#### The records
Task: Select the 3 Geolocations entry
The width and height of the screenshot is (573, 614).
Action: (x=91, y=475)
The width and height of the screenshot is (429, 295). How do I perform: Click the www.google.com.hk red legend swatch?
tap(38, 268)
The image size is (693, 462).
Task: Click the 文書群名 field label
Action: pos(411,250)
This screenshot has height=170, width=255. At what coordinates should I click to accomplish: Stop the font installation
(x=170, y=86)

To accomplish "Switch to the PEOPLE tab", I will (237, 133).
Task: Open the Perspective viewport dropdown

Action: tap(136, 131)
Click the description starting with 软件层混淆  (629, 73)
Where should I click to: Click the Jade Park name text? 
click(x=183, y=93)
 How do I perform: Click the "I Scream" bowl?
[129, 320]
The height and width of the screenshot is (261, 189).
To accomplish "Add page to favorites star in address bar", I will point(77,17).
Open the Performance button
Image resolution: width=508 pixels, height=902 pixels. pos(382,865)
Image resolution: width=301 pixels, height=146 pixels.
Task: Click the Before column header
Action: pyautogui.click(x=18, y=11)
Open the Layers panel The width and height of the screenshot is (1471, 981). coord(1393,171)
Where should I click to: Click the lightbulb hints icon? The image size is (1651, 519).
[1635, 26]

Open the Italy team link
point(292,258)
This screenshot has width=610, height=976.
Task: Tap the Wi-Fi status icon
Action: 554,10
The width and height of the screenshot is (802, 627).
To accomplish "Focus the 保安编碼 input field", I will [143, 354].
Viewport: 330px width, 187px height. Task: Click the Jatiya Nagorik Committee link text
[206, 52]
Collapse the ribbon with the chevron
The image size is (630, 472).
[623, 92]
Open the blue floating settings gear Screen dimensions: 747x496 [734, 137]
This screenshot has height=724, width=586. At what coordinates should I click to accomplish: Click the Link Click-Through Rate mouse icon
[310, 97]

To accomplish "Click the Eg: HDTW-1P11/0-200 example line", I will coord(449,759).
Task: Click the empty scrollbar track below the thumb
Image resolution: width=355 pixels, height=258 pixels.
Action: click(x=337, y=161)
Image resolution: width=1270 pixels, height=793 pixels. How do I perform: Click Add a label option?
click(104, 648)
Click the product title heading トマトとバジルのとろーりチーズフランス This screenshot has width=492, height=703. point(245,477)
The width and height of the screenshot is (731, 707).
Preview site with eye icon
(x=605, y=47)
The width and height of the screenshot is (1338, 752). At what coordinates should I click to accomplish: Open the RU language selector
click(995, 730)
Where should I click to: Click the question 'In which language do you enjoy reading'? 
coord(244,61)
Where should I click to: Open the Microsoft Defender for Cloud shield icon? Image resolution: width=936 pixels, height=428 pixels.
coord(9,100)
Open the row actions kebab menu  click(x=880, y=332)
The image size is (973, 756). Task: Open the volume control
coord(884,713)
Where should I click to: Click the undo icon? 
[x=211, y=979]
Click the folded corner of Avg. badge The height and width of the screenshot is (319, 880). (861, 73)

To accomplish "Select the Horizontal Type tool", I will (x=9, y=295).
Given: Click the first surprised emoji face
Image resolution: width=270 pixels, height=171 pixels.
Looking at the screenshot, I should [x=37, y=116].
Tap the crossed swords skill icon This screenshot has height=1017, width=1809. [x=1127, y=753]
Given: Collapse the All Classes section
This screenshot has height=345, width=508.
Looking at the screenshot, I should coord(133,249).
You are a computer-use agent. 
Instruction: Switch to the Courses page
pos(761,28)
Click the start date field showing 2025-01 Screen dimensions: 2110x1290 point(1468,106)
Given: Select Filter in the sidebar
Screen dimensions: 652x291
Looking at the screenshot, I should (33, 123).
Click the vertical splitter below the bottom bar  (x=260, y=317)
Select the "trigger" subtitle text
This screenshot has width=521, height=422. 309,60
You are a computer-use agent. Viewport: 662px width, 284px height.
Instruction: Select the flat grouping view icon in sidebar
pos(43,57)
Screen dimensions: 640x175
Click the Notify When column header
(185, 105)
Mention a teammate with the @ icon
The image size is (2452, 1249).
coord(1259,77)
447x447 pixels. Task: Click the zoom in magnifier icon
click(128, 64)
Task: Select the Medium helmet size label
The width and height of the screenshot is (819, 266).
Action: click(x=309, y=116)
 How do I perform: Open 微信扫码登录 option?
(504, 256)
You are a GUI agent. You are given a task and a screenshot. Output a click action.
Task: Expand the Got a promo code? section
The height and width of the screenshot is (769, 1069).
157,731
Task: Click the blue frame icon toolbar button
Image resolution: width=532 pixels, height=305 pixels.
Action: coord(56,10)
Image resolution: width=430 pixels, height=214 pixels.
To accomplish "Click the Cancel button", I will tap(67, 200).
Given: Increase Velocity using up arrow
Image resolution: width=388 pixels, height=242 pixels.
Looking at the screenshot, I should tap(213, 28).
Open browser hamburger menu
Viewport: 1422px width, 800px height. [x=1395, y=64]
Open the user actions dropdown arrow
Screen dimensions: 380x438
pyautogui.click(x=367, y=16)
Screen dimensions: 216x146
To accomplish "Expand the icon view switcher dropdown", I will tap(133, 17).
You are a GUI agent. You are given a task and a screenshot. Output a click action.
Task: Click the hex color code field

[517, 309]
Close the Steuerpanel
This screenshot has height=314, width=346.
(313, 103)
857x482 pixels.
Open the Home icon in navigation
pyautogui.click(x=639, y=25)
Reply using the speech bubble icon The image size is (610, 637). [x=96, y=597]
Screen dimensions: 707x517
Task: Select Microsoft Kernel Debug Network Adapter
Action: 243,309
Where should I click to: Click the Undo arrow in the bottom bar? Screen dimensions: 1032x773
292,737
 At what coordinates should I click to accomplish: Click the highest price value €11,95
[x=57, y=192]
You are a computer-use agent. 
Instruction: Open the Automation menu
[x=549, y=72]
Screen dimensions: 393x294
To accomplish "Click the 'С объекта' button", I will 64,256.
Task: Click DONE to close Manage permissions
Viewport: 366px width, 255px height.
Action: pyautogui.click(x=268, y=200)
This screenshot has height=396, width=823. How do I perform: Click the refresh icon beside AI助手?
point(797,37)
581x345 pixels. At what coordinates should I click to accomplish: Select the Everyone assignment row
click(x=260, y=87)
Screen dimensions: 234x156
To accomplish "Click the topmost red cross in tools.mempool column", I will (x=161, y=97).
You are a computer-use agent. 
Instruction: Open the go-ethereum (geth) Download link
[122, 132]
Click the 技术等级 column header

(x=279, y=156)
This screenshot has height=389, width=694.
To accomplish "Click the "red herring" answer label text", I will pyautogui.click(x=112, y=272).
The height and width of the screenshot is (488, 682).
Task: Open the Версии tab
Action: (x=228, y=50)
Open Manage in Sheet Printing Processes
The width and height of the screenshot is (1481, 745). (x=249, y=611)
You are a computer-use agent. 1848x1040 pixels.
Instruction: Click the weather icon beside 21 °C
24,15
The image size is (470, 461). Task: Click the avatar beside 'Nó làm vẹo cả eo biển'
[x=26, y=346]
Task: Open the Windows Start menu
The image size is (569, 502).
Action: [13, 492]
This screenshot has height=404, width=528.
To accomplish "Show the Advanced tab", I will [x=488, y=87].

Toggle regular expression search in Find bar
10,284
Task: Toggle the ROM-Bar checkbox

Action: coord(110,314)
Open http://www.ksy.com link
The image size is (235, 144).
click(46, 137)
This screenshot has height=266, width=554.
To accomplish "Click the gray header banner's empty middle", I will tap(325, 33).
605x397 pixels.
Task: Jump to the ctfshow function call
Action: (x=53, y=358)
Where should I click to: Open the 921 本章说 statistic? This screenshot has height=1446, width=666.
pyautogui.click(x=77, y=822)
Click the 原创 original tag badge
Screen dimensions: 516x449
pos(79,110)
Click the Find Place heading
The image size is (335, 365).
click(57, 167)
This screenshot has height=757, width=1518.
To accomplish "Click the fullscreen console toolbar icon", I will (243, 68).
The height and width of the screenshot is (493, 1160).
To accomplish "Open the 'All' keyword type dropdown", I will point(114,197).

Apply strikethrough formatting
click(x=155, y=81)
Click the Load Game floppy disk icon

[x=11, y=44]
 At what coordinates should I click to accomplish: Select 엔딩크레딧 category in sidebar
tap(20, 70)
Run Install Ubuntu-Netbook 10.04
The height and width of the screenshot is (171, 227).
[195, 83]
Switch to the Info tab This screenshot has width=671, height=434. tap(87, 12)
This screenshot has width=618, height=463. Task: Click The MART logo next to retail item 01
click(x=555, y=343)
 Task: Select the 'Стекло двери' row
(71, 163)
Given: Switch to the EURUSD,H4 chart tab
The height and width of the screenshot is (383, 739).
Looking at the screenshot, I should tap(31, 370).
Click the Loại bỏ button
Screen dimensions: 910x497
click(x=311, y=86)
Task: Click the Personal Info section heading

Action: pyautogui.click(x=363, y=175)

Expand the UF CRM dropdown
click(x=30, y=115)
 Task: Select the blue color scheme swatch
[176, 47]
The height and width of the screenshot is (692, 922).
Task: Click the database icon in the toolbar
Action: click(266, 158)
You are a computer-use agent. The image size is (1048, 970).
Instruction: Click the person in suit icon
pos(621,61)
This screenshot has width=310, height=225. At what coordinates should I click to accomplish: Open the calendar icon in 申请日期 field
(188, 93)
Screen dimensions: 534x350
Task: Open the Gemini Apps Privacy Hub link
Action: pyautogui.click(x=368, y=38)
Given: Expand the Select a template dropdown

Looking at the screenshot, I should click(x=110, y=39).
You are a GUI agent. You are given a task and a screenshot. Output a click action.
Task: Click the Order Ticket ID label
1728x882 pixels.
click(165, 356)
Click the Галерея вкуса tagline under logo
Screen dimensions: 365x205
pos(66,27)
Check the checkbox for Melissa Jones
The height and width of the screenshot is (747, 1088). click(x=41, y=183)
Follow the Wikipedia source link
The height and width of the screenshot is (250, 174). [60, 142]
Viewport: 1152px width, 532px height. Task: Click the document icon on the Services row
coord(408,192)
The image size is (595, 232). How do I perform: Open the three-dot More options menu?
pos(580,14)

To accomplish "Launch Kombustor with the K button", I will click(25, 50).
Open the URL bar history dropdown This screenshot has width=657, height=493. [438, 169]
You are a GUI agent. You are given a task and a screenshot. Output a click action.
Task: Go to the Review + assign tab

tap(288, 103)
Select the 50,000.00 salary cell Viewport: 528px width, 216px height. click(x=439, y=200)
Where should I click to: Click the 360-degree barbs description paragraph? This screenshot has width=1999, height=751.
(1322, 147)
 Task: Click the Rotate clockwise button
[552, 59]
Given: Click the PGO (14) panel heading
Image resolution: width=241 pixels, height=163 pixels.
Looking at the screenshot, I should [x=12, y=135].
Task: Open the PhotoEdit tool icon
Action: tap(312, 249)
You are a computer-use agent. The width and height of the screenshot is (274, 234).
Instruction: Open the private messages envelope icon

#### Task to carry out
Tally the lines of the data above that contain the string "column", with case counting, and reply with the number alone.

#### Exercise answer
4